Scientific classification
- Kingdom: Plantae
- Clade: Embryophytes
- Clade: Tracheophytes
- Clade: Spermatophytes
- Clade: Angiosperms
- Clade: Eudicots
- Clade: Rosids
- Order: Malvales
- Family: Dipterocarpaceae
- Genus: Vatica
- Species: V. compressa
- Binomial name: Vatica compressa P.S.Ashton
- Synonyms: Sunaptea compressa (P.S.Ashton) Kosterm. ;

= Vatica compressa =

- Genus: Vatica
- Species: compressa
- Authority: P.S.Ashton
- Conservation status: VU

Species of tree

Vatica compressa is a tree in the family Dipterocarpaceae, native to Borneo.

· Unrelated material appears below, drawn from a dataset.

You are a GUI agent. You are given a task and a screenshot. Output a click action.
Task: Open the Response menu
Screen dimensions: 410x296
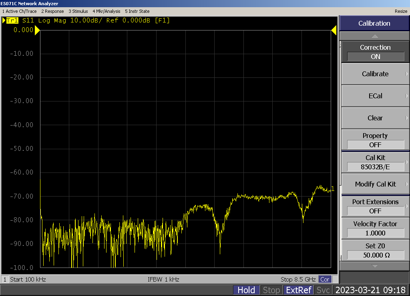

The species was described by Peter Shaw Ashton in 1967. The specific epithet compressa means "compressed", referring to the twig when young.

==Description==
Vatica compressa grows up to 30 m tall, with a trunk diameter of up to 35 cm. Its coriaceous leaves are elliptic to ovate and measure up to 19 cm long. The inflorescences bear cream flowers.

==Distribution and habitat==
Vatica compressa is endemic to Borneo, where it is confined to Sarawak. Its habitat is kerangas or mixed dipterocarp forest, at elevations to 870 m.

==Conservation==
Vatica compressa has been assessed as vulnerable on the IUCN Red List. It is threatened by habitat loss and logging for its timber.